The raw json output for each provided url looks something like this:
"someurl.com": {
"current_UA_code": "UA-12345678-1",
"current_GA_code": "G-1234567890",
"current_GTM_code": "GTM-12345678",
"archived_UA_codes": {
"UA-12345678-1": {
"first_seen": "01/01/2019(12:30)",
"last_seen": "03/10/2020(00:00)",
},
},
"archived_GA_codes": {
"G-1234567890": {
"first_seen": "01/01/2019(12:30)",
"last_seen": "01/01/2019(12:30)",
}
},
"archived_GTM_codes": {
"GTM-12345678": {
"first_seen": "01/01/2019(12:30)",
"last_seen": "01/01/2019(12:30)",
},
},
}
-
For more info about analytics codes and what the GA-4 rollout means for OSINT: https://digitalinvestigations.substack.com/p/what-the-rollout-of-google-analytics
-
For an example investigation usings analytics codes: https://www.bellingcat.com/resources/how-tos/2015/07/23/unveiling-hidden-connections-with-google-analytics-ids/
Additional libraries/tools: BeautifulSoup4, Asyncio, Aiohttp
Install from pypi (with pip)
The easiest way to to install Wayback Google Analytics is from the command line with pip.
- Open a terminal window and navigate to your chosen directory.
- Create a virtual environment and activate it (optional, but recommended; if you use Poetry or pipenv those package managers do it for you)
python3 -m venv venv source venv/bin/activate
- Install the project with pip
pip install wayback-google-analytics
- Get a high-level overview
wayback-google-analytics -h
You can also clone and download the repo from github and use the tool locally.
-
Clone repo:
git clone [email protected]:bellingcat/wayback-google-analytics.git
-
Navigate to root, create a venv and install requirements.txt:
cd wayback-google-analytics python -m venv venv source venv/bin/activate pip install -r requirements.txt
-
Get a high-level overview:
python -m wayback_google_analytics.main -h
-
Enter a list of urls manually through the command line using
--urls
(-u
) or from a given file using--input_file
(-i
). -
Specify your output format (.csv, .txt, .xlsx or .csv) using
--output
(-o
). -
Add any of the following options:
Options list (run wayback-google-analytics -h
to see in terminal):
options:
-h, --help show this help message and exit
-i INPUT_FILE, --input_file INPUT_FILE
Enter a file path to a list of urls in a readable file type
(e.g. .txt, .csv, .md)
-u URLS [URLS ...], --urls URLS [URLS ...]

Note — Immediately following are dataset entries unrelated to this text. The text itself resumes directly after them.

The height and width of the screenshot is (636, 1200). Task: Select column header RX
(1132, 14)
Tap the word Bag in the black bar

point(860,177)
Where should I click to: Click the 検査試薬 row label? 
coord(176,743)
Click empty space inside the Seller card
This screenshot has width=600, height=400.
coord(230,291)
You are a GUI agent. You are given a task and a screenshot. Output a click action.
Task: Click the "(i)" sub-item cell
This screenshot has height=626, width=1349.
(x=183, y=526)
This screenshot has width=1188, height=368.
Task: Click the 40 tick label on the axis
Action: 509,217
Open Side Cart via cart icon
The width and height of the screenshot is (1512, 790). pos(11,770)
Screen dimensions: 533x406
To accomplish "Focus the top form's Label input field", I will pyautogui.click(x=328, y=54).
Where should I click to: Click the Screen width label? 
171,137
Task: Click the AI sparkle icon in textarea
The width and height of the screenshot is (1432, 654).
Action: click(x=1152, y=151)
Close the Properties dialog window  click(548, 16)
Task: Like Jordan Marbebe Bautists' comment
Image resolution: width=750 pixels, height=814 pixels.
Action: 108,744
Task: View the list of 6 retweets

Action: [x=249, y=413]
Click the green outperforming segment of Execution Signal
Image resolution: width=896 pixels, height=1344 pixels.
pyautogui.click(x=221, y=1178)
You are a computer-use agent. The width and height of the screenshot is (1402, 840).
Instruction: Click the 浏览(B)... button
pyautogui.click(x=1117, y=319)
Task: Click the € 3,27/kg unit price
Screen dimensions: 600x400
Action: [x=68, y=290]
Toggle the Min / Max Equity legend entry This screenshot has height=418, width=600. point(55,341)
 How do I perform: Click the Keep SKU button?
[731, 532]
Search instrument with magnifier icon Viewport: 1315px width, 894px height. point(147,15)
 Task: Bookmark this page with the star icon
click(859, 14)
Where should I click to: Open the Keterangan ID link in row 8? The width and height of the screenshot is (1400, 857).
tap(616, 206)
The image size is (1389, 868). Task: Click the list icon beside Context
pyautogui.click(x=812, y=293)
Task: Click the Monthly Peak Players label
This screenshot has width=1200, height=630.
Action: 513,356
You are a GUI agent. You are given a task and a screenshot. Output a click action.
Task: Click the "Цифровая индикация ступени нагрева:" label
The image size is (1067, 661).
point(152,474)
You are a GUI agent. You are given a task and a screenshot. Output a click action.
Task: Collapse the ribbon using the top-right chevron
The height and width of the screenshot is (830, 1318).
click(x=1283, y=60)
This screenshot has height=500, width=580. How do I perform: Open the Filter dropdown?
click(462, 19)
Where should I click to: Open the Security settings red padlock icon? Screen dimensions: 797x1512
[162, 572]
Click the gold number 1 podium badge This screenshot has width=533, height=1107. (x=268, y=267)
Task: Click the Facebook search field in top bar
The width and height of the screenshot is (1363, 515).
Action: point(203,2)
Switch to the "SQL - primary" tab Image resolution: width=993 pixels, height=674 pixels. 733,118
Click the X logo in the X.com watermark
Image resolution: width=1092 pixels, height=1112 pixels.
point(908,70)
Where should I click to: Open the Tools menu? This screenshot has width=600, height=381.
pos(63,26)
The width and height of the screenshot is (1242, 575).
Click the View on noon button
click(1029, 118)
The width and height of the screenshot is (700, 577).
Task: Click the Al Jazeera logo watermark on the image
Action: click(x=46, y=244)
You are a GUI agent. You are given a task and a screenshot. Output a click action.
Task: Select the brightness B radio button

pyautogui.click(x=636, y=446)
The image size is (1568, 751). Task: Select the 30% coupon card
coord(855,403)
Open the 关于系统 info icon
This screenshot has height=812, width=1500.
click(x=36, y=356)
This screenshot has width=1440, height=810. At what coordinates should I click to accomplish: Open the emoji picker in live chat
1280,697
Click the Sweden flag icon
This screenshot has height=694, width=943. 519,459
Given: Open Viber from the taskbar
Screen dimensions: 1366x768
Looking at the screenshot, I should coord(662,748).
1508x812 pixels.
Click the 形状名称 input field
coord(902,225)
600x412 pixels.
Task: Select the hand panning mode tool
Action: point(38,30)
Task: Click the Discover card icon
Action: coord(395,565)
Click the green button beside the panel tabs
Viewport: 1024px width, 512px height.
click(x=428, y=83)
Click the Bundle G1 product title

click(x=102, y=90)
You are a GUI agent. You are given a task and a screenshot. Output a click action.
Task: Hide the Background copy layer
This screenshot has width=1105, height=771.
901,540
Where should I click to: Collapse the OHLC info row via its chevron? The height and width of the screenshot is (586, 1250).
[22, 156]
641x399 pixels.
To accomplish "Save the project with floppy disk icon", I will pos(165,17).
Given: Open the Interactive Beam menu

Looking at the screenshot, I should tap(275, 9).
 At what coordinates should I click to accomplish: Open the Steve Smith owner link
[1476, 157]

Enter a list of urls separated by spaces to get their UA/GA
codes (e.g. --urls https://www.google.com
https://www.facebook.com)
-o {csv,txt,json,xlsx}, --output {csv,txt,json,xlsx}
Enter an output type to write results to file. Defaults to
json.
-s START_DATE, --start_date START_DATE
Start date for time range (dd/mm/YYYY:HH:MM) Defaults to
01/10/2012:00:00, when UA codes were adopted.
-e END_DATE, --end_date END_DATE
End date for time range (dd/mm/YYYY:HH:MM). Defaults to None.
-f {yearly,monthly,daily,hourly}, --frequency {yearly,monthly,daily,hourly}
Can limit snapshots to remove duplicates (1 per hr, day, month,
etc). Defaults to None.
-l LIMIT, --limit LIMIT
Limits number of snapshots returned. Defaults to -100 (most
recent 100 snapshots).
-sc, --skip_current Add this flag to skip current UA/GA codes when getting archived
codes.
Examples:
To get current codes for two websites and archived codes between Oct 1, 2012 and Oct 25, 2012:
wayback-google-analytics --urls https://someurl.com https://otherurl.org --output json --start_date 01/10/2012 --end_date 25/10/2012 --frequency hourly
To get current codes for a list of websites (from a file) from January 1, 2012 to the present day, checking for snapshots monthly and returning it as an excel spreadsheet:
wayback-google-analytics --input_file path/to/file.txt --output xlsx --start_date 01/01/2012
To check a single website for its current codes plus codes from the last 2,000 archive.org snapshots:
wayback-google-analytics --urls https://someurl.com --limit -2000
Wayback Google Analytics allows you to export your findings to either .csv
or .xlsx
spreadsheets. When choosing to save your findings as a spreadsheet, the tool generates two databases: one where each url is the primary index and another where each identified code is the primary index. In an .xlsx
file this is one spreadsheet with two sheets, while the .csv
option generates one file sorted by codes and another sorted by websites. All output files can be found in /output
, which is created in the directory from which the code is executed.
Let's say we're looking into data from 4 websites from 2015 until present and we want to save what we find in an excel spreadsheet. Our start command looks something like this:
wayback-google-analytics -u https://yapatriot.ru https://zanogu.com https://whoswho.com.ua https://adamants.ru -s 01/01/2015 -f yearly -o xlsx
The result is a single .xlsx
file with two sheets.
Ordered by website:
Ordered by code:
We recommend that you limit your list of urls to ~10 and your max snapshot limit to <500 during queries. While Wayback Google Analytics doesn't have any hardcoded limitations in regards to how many urls or snapshots you can request, large queries can cause 443 errors (rate limiting). Being rate limited can result in a temporary 5-10 minute ban from web.archive.org and the CDX api.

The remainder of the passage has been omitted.